### EXCERPTED TEXT
"""

I'm not convinced that any film-makers can genuinely lay claim to being children at heart – other than Tim Burton and Quentin Tarantino (and one of them you really wish would grow up). Children's films by directors known for adult work tend to smack of their makers dressing up in a borrowed inner-child costume. That's certainly the sense you get from Spike Jonze's take on Where the Wild Things Are – which is, after all, a dressing-up story. In Maurice Sendak's much-loved picture book, an unruly boy runs riot in his wolf suit and is sent to his room, which instantly turns into a jungle: he sails away to the land of the Wild Things, tames these rampaging chimerae and becomes their king. It's a wonderfully rich fable of children's frustration, of confronting fears, of taming but also accepting the raging id. And it's only 338 words long.

"""

### EXERCISE DIRECTIONS
Write the next part of the review of Spike Jonze's Where the Wild Things Are, picking up after its final sentence.

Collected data
"""

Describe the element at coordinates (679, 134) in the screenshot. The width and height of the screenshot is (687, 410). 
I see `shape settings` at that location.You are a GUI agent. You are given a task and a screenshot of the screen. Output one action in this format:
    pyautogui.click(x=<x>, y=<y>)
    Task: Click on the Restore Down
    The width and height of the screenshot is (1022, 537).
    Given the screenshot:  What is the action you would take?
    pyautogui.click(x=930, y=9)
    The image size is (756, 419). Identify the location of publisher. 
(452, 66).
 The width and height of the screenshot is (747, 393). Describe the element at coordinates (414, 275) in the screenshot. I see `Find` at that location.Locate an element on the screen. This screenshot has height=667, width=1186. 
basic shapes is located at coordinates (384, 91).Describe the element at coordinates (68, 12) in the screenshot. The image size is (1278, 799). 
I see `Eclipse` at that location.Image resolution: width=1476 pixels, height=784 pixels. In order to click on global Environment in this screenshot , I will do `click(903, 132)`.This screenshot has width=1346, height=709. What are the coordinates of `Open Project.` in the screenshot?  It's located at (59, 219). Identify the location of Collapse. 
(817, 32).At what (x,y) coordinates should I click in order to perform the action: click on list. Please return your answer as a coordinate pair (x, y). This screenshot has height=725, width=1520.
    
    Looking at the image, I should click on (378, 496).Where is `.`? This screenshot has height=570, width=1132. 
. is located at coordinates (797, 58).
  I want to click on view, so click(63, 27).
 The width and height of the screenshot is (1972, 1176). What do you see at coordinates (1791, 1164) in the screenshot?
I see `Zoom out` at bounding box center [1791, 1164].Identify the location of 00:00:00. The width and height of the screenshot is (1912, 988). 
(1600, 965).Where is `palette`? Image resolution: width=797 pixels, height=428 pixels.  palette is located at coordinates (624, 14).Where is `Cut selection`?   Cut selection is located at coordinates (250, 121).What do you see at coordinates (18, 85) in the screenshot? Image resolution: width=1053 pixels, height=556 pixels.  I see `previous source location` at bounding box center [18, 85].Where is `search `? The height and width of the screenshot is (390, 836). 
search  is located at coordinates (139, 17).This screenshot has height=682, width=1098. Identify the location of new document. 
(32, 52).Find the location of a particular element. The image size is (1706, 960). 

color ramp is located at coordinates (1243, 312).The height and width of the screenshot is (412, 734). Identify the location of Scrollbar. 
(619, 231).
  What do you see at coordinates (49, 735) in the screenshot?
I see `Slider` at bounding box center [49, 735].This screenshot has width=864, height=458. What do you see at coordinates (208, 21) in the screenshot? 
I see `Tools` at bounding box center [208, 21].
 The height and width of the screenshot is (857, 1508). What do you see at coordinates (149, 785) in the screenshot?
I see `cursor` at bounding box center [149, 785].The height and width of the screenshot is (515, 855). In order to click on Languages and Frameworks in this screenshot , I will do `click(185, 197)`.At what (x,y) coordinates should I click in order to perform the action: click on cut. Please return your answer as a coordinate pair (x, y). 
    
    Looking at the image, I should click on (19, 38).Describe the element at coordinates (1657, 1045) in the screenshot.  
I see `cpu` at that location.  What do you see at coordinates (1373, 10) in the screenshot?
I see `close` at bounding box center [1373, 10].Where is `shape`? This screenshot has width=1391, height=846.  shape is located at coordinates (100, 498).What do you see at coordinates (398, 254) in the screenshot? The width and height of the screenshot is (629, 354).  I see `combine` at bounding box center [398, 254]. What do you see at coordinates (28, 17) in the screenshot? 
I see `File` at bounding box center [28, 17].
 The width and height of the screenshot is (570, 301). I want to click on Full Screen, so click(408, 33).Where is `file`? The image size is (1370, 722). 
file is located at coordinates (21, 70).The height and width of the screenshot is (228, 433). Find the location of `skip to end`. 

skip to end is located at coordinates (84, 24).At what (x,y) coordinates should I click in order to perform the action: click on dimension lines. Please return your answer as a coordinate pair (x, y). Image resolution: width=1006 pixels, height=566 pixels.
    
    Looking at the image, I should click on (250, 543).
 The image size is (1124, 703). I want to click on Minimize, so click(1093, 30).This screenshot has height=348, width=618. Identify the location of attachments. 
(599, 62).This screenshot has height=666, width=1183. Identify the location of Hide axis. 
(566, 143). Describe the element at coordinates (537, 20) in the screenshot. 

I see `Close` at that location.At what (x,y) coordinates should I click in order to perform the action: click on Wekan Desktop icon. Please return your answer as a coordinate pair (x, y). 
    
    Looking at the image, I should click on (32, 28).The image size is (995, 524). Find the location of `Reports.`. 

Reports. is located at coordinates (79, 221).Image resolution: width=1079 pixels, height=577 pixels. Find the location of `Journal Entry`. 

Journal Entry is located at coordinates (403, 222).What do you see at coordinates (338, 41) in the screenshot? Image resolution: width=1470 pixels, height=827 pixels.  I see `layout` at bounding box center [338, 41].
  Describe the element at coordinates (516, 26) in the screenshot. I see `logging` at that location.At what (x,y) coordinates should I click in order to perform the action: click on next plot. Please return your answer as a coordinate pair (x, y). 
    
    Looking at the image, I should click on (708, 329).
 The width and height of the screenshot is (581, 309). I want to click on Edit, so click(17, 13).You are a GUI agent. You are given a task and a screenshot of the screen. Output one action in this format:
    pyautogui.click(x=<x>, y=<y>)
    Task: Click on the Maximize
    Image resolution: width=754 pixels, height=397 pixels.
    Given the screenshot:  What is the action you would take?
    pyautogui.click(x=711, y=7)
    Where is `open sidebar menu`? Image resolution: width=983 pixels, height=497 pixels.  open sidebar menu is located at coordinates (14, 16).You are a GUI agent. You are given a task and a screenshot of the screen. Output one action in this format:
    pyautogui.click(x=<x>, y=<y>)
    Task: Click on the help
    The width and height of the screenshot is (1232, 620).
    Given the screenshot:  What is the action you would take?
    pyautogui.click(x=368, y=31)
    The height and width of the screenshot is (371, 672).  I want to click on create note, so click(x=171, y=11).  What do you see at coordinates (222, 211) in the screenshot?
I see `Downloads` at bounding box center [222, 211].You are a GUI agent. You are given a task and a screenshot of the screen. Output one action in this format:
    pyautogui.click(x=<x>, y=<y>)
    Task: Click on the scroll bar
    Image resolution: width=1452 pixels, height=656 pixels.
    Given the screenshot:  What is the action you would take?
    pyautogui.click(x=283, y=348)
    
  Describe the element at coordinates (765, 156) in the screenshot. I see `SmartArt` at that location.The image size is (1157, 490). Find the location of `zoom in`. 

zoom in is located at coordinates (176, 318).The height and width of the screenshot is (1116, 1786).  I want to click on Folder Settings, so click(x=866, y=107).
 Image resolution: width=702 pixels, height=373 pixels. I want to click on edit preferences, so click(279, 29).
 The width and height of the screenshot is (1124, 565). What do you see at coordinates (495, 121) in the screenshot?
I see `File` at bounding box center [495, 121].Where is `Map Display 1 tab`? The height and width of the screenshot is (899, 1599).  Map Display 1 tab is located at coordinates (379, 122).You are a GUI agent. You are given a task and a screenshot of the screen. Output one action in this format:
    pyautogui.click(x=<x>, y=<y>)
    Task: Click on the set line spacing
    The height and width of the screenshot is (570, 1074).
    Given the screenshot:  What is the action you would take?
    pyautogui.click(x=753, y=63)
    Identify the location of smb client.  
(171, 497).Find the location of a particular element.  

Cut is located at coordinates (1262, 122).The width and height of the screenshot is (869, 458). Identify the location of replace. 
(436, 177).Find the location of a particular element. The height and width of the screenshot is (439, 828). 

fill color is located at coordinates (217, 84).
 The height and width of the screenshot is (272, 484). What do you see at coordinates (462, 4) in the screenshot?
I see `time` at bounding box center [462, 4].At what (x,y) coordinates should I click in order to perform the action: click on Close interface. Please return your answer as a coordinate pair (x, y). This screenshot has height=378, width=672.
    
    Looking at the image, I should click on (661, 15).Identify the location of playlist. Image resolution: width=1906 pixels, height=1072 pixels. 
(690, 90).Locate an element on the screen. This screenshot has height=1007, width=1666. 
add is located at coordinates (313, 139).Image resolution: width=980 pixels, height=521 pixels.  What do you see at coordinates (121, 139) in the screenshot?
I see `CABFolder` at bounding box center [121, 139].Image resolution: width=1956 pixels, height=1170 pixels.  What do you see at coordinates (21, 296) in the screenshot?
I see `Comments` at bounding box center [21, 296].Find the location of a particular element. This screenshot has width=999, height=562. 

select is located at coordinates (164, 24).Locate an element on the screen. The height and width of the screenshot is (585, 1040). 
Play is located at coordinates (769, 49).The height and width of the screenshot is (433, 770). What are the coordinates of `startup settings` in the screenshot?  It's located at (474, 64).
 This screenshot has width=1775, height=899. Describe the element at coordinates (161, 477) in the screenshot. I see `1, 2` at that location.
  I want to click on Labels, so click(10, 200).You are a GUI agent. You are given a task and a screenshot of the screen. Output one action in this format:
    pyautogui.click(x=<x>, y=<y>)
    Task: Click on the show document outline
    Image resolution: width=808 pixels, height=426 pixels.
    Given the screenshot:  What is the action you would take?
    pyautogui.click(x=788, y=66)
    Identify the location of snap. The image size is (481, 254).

"""

### TASK RESULT
With co-writer Dave Eggers, Spike Jonze, who directed the inspired Being John Malkovich, has turned the book into a nearly two-hour film. Jonze's most daring move is to set Sendak's imaginings in a frame of everyday mundanity. The film's opening establishes its hero's lonely existence: nine-year-old Max (a lively, candid actor named Max Records) plays alone, largely ignored by his teenage sister and only half paid attention by his divorced mother (Catherine Keener). Max gets furious, bites, then runs off to rage in a nearby wood.
The magic follows naturally: Max climbs into a waiting boat and crosses an ocean to a dark island with fires burning at its peak. There, in the film's eeriest sequence, he sees the Wild Things destroy their own nest-like homes by hurling themselves at them. Besotted with destruction, Max joins in and is crowned their king.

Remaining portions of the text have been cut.